Asynchronous Parallel SVRG
This is a newer version of the code for: Sashank J. Reddi, Ahmed Hefny, Suvrit Sra, Barnabas Poczos and Alexander Smola "On Variance Reduction in Stochastic Gradient Descent and its Asynchronous Variants", NIPS 2015 (Also: http://arxiv.org/abs/1506.06840)
To compile the code, simply run "make". A static library will be produced in "lib/opt". Executables will be produced "bin/opt". Use "make clean" to remove output files. Use "make rebuild" as a shortcut for "make clean all"
To compile without optimizations, run "make CONFIG=dbg". A static library will be produced in "lib/dbg". Executables will be produced "bin/dbg".

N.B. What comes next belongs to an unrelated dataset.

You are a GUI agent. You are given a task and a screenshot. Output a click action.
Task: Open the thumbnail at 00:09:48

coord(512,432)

- bin/opt/svm2bin - Converts the data from LIBSVM format to binary format used by this package. The program assumes binary labels (1/+1 for positive, 0/-1 for negative). To run use:
bin/opt/svm2bin <input_svm_file> <output_binary_file>
NOTE: You might get "Insufficient buffer size" error message if you have very large examples. That is because the program assumes that any single example fits into the I/O buffer whose size is defined in DataReader.h. You can try increasing this value.

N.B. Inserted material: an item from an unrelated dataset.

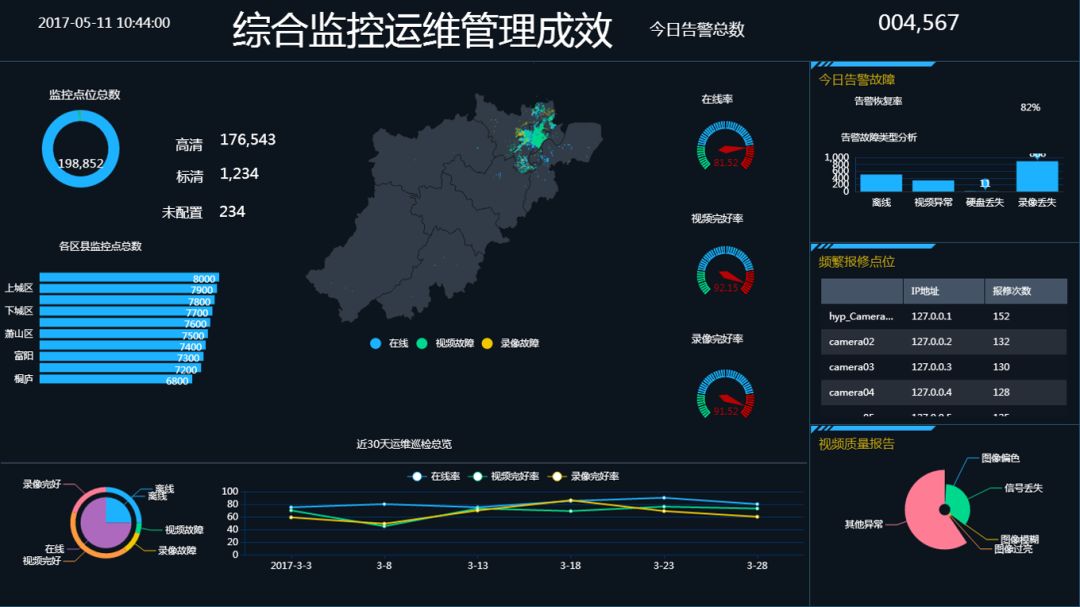
Task: Click the blue 在线 legend dot under the map
Action: (376, 343)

bon/opt/bin2svm - Converts a binary data file to LIBSVM format.
bin/opt/train_lr - Trains a logistic regression model (it does not actually save the model, just print the objective and gradient square norm across time). To run use:
bin/opt/train_lr --train_file=<binray training file> <optional arguments>
Optional arguments include:
--num_threads= (default 1)
--solver=<sgd/svrg> (default sgd)
--max_epochs= (default 1000) Maximum number of epochs (-1 for infinity).

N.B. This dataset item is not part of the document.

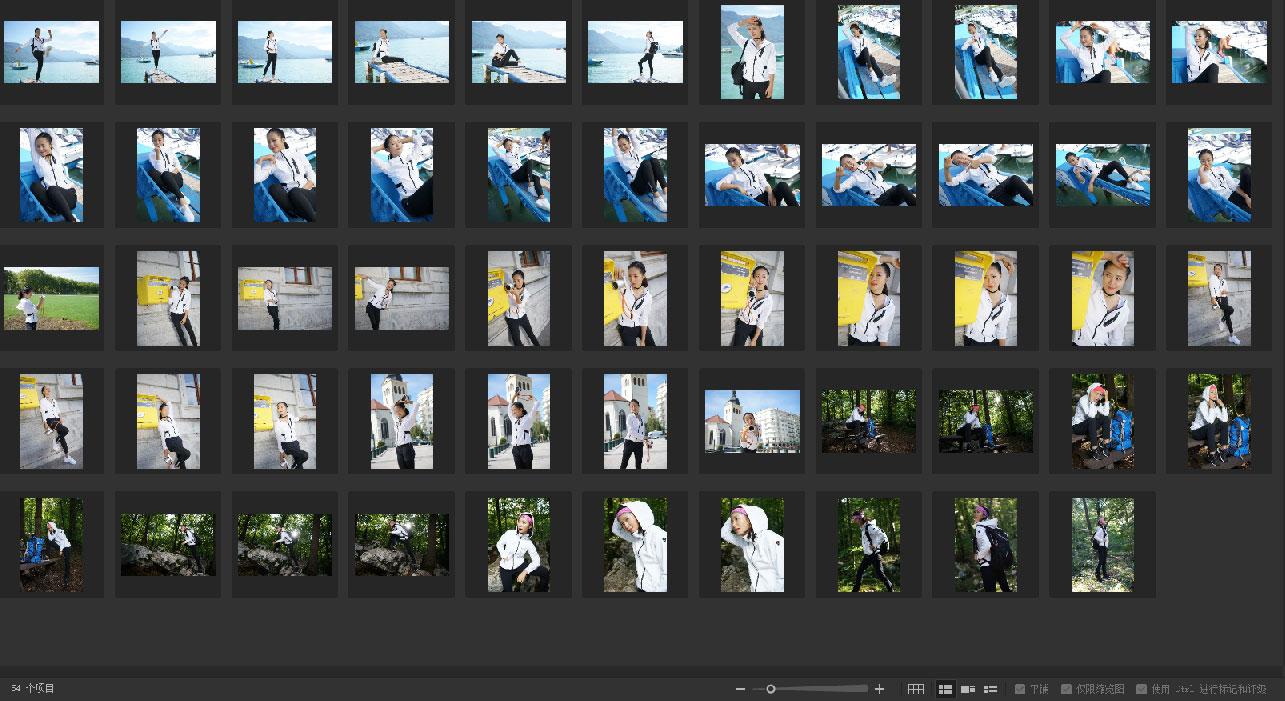
Task: Select the first thumbnail in the bottom row
Action: pos(51,544)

--nupd= (default 1) Number of updates for each epoch specified in multiples of number of examples. Use negative numbers to specify fractions (i.e. -k is interpreted as 1/k).
--step= (default 1e-4) Step size.
--alpha= (default -1) When greater than 0, step at iteration t is given by step * sqrt(al pha/(t+alpha)), otherwise a constant step size is used.
--l2_reg= (default 0.0) L2 Regularization (set to 1.0 to use \lambda=1/n in the paper).
--test_file= (default "") Specifies test examples.
--split_train_test=<1/0> (default 0) If 0, the input training file is entirely used for training. If 1, 20% of the training examples are used for testing. Has no effect if a test file is provided.
--pmode= (default FREE_FOR_ALL) Specifies parallel execution mode which can be:
- LOCKED: A thread needs to hold a lock before updating parameters. The lock covers the entire paramter vector.
- LOCK_FREE: A thread can update the parameter vector without software locks using atomic additions (using compare and swap instruction).
- FREE_FOR_ALL: Same as LOCK_FREE but without using atomic additions. We have observed that for sparse data and small number of threads, this mode still converges but in more epochs compared to LOCK_FREE. However, it can still take less wall clock time since it avoids the overhead of using atomic additions.
This code was intened for demonstration so it does not save the parameters.